WWII BOMB PROOF SHELTER - Also in the grounds at Herstmonceux Museum is this Second World War air raid shelter that was used by the RAF in connection with the hospital for wounded airmen and, presumably, to ensure effective communications for other MOD staff nearby, where the prisoner of war camp in the field next door (now a football field) was used to house captured Italian soldiers. 







Before the First World War and RAF Hertmonceux, Charles W de Roemer became interested enough in aviation to join forces with Bernard Fowler to produce aircraft at workshops on the Crumbles at Eastbourne in Sussex. He was a director of the EAC and being a Major in the RAF it is hardly surprising that he allowed Lime Park to be used by the RAF in World War Two. Where Charles W had ceased generating electricity by 1932, it appears that having the generating rooms underused that he had no difficulty in converting the buildings to a temporary hospice for wounded airmen.







RED CROSS - In this building we found Red Cross stretchers from the Second World War. The building was originally built to store faggots. Faggots are thin sticks and branches that light easily, for the boilers that converted coal to gas for the gas engines that powered the Edison Hopkinson generators. Here you see the wooden frame and cross bracing, being treated with Ronseal Total preservative.







PLYWOOD - Sheets of plywood 12mm thick are screwed to the wooden frame. We have treated the plywood as well, because we don't want woodworm or wet or dry rot to harm the historic timbers. 


How do I recognise dry rot? - Dry rot might appear as white, fluffy, cotton wool like growths or in white or grey sheets. You may also find grey or white branching strands, up to 6mm wide spreading on brickwork or behind plaster. Rusty red, pancake shaped, fruit bodies can also mean that you have a dry rot problem. Wood under attack from dry rot shrinks and splits in large brick shaped pieces across the grain and is dry and brittle.


How do I recognise wet rot? - Wet rot is a fungal attack and can cause the surface of the wood to darken. Decayed wood splits along the grain and smaller cubes of wood are formed as a result. The wood may also become soft and spongy. Thin, brown branching strands of fungi may form on the surface of the timber under attack.


How do you recognise insect attack? - Insect attack can be recognised by small, round flight holes on the surface of the wood or by tunnels in the wood. New holes will show clean, fresh timber inside them and fine, gritty powder can be seen on the surface or beneath the site of activity.
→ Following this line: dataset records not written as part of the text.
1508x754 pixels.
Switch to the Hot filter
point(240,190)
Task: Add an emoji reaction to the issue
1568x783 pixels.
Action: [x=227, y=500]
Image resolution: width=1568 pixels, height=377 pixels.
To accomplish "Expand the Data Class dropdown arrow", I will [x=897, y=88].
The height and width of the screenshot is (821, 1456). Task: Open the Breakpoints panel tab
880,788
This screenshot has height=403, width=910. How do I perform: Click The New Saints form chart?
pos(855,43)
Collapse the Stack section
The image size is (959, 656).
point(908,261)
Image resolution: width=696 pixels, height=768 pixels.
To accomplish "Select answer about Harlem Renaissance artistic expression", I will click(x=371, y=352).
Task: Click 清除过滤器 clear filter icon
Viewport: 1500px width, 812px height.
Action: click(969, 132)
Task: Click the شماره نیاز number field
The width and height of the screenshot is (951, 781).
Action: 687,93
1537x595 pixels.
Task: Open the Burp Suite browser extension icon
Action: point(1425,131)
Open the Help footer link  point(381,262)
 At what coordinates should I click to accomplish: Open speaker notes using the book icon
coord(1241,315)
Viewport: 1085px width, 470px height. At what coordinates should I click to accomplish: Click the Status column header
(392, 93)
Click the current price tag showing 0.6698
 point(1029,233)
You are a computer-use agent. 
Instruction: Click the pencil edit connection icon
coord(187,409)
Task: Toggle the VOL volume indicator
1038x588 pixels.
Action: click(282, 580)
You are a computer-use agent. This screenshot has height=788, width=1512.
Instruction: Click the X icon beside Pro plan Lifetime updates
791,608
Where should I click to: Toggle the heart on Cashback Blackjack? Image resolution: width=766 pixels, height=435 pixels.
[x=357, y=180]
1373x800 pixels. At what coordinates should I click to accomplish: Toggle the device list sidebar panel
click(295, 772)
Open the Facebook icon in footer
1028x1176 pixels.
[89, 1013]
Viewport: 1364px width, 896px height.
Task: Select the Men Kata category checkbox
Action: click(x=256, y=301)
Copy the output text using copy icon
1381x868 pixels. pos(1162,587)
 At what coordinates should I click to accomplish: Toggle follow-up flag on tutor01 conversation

BREATHER - A permeable membrane such as the Wickes product seen here will protect the sheathing and timber frame from external water penetration such as driven rain, while allowing moisture to escape from inside. The product can be used as a temporary weather protection for a few weeks during construction, prior to the completion of external brickwork or cladding but only has a limited UV tolerance - so get a move on.







CLADDING - Finally, we clad this face of the building in feather edged boarding. This was supplied by Stamco in Eastbourne who also deliver free locally if you spend enough to qualify. During hostilities the building was covered in corrugated iron as a fire precaution. Originally the cladding would have been tongue and grooved boarding (as on other parts of the main buildings, but we could not afford to reproduce the original profile, so settled for feather edge boarding as a practical compromise, that still retains the charm and character that only wood can give.


On a practical note, Wealden District Council were kind enough to confirm in writing that planning permission is not required to alter or replace a roof, or to repair an existing building. A number of trees were in dangerous proximity to the generating building complex and perversely included in a Tree Preservation Order the object of which appears to have been to shroud the generating buildings and choke them with roots, leaves, sap and bird droppings. This was a strategic planning ruse to deny the occupiers of the building a beneficial use promoted by one or two corrupted officers in positions of trust, who we are pleased to report are for the most part gone from this council. There are though one or two hangers on, who we hope may have turned over a new leaf.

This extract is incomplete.